Here is an actual example from the College Board, found in the Official SAT Study Guide:

In 2014, County X had 783 miles of paved roads. Starting 2015, the county has been building 8 miles of new paved roads each year. At this rate, if n is the number of years after 2014, which of the following functions f gives the number of miles of paved road there will be in County X? (Assume that no paved roads go out of service.)

The answer, C) f(n) = 783 + 8n doesn’t even ask you to solve an equation. Rather, you have to choose the equation that accurately models the information in the text. And that’s really the essence of the test:

• Plenty of text to sort through.
• Understanding of the concept hidden in the text.
• Real life scenarios where you often have to match a variable to a situation in the word problem.
• Little to no computation or solving for variables (at least in word problems).

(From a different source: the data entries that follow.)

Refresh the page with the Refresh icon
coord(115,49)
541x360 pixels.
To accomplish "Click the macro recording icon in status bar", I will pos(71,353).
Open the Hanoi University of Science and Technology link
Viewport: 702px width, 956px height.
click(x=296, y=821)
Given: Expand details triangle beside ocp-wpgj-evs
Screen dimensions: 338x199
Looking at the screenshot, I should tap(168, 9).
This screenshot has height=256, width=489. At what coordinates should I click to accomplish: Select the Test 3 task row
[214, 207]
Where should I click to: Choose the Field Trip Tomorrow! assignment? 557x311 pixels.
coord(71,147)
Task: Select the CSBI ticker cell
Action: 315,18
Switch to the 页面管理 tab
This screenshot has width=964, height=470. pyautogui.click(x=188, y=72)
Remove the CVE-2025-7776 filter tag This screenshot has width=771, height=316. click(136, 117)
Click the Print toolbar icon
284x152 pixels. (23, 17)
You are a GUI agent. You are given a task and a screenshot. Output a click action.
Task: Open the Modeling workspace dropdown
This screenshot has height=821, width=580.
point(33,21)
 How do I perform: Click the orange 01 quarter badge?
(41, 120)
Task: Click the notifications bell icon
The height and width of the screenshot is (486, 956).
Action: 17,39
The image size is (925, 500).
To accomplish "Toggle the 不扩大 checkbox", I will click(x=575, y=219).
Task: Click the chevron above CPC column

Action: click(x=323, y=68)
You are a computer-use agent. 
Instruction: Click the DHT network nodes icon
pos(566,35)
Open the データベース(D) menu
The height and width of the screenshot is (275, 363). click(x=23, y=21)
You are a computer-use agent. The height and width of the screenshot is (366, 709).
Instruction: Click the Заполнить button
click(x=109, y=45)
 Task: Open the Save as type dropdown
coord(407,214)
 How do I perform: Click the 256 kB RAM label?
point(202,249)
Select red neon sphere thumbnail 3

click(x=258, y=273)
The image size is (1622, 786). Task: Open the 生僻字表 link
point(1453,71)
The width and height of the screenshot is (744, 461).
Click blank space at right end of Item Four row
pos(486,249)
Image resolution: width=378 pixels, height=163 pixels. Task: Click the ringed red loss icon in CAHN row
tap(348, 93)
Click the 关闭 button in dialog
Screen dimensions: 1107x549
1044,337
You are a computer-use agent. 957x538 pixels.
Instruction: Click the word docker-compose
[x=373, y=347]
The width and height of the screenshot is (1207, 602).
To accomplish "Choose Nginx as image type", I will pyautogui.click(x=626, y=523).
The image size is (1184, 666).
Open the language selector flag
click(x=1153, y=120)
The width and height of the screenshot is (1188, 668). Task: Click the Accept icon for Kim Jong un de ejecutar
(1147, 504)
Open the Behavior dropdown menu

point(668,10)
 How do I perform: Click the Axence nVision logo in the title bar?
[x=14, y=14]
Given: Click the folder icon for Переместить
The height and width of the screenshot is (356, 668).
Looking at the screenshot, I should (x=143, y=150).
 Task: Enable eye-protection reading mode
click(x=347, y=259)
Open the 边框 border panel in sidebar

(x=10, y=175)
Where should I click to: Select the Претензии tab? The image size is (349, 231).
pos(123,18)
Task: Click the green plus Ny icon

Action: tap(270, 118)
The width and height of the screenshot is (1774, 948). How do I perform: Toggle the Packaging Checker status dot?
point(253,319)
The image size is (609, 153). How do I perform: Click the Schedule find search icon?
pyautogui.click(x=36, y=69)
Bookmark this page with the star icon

How does knowing this affect your prep? Well, don’t think that “Heart of Algebra” means you have to do algebra drills all day long. Your time is best spent doing actual SAT word problems, or word problems that capture all of the four elements listed above. So, you’ll want to learn to think in terms of how equations can explain real-life scenarios. In other words, can you translate the information into a mathematical equation?